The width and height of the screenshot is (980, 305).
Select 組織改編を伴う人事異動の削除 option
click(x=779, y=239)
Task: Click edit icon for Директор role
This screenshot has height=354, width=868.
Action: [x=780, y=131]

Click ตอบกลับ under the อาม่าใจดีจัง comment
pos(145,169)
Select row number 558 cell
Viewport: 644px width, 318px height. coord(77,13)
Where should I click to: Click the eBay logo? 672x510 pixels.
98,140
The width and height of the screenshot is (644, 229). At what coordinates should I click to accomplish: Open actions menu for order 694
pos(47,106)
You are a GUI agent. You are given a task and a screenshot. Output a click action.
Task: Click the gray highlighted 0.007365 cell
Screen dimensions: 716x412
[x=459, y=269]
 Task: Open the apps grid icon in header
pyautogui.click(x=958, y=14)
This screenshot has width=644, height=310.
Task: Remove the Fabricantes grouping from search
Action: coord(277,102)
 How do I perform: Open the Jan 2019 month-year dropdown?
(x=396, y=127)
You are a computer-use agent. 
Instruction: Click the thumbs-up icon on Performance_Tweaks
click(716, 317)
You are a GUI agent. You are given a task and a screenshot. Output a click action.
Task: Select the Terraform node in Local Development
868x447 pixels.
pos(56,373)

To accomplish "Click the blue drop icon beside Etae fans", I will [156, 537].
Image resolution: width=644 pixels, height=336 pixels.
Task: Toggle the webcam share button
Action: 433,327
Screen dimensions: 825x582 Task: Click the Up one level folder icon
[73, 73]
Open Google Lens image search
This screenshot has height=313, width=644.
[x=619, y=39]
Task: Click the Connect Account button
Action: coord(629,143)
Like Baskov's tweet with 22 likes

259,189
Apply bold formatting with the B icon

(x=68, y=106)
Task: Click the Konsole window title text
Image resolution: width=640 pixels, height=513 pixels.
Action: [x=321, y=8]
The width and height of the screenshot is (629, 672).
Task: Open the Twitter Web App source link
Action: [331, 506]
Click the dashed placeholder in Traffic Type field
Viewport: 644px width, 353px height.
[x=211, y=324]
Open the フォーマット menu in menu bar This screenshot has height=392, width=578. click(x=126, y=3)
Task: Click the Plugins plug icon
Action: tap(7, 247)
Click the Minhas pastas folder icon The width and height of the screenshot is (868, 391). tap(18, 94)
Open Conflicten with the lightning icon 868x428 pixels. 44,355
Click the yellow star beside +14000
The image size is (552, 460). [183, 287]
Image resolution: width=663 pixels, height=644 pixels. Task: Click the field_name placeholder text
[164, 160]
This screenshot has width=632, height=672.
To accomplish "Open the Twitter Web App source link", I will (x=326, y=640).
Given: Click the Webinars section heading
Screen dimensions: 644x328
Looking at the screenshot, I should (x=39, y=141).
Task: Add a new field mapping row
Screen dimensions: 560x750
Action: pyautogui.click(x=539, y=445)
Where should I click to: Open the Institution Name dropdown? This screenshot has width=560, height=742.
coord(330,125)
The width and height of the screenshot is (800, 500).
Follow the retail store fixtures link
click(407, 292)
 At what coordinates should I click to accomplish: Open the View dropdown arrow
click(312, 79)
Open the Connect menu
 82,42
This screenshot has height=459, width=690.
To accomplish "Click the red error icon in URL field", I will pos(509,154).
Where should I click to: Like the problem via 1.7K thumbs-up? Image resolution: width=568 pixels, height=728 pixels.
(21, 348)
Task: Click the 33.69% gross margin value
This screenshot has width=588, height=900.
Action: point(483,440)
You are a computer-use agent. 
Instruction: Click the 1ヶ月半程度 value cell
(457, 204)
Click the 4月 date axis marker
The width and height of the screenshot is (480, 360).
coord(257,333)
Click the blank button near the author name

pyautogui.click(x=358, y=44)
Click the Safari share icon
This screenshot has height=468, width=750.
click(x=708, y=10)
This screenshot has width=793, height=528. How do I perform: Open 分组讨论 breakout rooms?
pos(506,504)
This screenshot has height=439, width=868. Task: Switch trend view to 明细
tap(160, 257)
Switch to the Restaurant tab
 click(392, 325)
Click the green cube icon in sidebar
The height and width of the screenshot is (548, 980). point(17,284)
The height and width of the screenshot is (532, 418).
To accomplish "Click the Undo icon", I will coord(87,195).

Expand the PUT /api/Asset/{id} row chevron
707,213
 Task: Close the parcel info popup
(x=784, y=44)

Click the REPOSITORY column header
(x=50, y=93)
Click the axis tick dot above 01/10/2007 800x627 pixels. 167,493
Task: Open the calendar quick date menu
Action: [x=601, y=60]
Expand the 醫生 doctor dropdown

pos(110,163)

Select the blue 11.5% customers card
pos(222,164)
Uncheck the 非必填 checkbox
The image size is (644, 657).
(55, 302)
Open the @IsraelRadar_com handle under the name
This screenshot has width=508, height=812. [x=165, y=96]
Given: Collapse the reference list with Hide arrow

[Exercise]:
From the material above, set down exactly the lines starting at the one with "The width and height of the screenshot is (480, 360)." and ending at the one with "The height and width of the screenshot is (532, 418).", end lines included.

[Worked solution]:
The width and height of the screenshot is (480, 360).
coord(257,333)
Click the blank button near the author name

pyautogui.click(x=358, y=44)
Click the Safari share icon
This screenshot has height=468, width=750.
click(x=708, y=10)
This screenshot has width=793, height=528. How do I perform: Open 分组讨论 breakout rooms?
pos(506,504)
This screenshot has height=439, width=868. Task: Switch trend view to 明细
tap(160, 257)
Switch to the Restaurant tab
 click(392, 325)
Click the green cube icon in sidebar
The height and width of the screenshot is (548, 980). point(17,284)
The height and width of the screenshot is (532, 418).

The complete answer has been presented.